Affinché si determini l’esclusione dalla formazione del reddito di lavoro dipendente delle opere e dei servizi concessi dal datore di lavoro o da parte di strutture esterne all’azienda, a patto che il dipendente resti estraneo al rapporto economico che intercorre tra l’azienda e il terzo erogatore del servizio, devono verificarsi congiuntamente le seguenti condizioni:

essere messi a disposizione della generalità dei dipendenti o di categorie di dipendenti;
riguardare esclusivamente erogazioni in natura e non in denaro;
perseguire specifiche finalità di educazione, istruzione, ricreazione, assistenza sociale e sanitaria o culto di cui all’articolo 100, comma 1, del Tuir.

Nel caso in esame:

i descritti benefit saranno disponibili solo in favore di coloro che non abbiano già l’assegnazione in uso promiscuo di una autovettura a titolo di fringe benefit;
i servizi relativi allo sharing e al monopattino elettrico per il tragitto casa-lavoro-casa saranno consentiti solo nelle ipotesi in cui la sede di lavoro sia in luoghi che consentano il riutilizzo del mezzo di trasporto da parte di altre persone, così da garantire l’effettiva condivisione dell’uso di tali mezzi in funzione della riduzione dei costi sociali del trasporto.

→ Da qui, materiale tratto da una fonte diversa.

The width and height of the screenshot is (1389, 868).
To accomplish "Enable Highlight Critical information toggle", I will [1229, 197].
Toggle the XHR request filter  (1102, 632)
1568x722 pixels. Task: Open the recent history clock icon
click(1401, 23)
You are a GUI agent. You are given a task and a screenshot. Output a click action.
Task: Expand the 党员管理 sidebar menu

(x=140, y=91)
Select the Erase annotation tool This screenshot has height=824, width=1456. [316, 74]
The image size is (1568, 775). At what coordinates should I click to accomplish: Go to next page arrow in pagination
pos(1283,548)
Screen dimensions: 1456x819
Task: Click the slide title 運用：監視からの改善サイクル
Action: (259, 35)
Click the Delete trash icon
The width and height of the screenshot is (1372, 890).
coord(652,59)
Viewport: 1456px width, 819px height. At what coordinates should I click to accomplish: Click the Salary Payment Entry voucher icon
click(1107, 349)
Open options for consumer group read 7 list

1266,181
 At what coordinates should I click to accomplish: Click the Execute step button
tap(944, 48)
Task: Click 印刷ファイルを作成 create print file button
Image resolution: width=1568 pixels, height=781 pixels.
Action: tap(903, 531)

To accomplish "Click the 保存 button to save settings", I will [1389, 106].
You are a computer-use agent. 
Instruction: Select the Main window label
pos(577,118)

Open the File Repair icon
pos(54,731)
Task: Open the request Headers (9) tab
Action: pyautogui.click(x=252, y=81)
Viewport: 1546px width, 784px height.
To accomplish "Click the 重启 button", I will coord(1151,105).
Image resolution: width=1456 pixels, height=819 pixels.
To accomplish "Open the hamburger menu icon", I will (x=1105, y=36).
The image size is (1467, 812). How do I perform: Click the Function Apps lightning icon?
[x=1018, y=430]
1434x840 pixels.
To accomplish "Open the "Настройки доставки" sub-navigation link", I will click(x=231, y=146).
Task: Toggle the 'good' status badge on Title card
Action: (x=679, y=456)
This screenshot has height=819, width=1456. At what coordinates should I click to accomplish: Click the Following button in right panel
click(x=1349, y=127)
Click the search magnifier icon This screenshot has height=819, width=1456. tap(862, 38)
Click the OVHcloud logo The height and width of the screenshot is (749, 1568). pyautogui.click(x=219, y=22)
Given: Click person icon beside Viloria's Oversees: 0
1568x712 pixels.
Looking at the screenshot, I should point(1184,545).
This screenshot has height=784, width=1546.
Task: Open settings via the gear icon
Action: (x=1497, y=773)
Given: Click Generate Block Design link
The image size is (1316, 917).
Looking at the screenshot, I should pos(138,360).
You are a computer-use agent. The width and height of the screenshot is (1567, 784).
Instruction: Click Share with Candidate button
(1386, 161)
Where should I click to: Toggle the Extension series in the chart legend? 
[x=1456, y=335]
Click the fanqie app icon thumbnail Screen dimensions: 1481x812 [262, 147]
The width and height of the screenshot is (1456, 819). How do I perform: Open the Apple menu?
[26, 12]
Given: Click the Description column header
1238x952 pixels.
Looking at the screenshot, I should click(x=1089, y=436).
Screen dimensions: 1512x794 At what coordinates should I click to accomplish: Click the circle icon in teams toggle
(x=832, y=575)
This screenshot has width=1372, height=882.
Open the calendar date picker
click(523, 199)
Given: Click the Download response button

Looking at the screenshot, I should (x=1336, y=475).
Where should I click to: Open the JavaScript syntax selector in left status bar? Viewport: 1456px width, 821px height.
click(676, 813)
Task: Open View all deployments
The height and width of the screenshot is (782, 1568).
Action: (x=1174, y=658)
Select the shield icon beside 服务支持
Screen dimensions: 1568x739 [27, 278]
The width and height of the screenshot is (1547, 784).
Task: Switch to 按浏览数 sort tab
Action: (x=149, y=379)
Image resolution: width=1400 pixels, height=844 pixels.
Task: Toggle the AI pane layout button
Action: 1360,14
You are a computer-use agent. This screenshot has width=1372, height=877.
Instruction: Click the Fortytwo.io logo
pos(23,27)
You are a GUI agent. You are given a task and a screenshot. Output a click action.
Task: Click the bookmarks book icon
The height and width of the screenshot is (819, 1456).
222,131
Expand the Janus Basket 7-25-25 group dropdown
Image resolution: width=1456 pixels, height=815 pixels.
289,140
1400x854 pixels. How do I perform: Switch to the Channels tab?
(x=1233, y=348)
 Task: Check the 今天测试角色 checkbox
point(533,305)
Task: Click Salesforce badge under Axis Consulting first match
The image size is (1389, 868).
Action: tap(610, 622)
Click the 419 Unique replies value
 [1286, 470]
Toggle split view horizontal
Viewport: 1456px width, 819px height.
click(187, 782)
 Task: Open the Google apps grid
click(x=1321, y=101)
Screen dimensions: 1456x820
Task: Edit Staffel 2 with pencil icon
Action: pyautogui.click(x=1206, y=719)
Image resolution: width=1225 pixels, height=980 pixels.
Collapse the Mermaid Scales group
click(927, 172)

Pertanto, l’Agenzia ritiene che i descritti servizi di mobilità sostenibile per il tragitto casa–lavoro-casa, ivi compreso l’utilizzo dell’APP, rispondendo alle finalità di ”utilità sociale” individuate dal comma 1 dell’articolo 100 del Tuir, possano rientrare nella previsione di cui all’articolo 51, comma 2, lettera f), del Tuir e quindi non concorrere alla formazione del reddito di lavoro dipendente.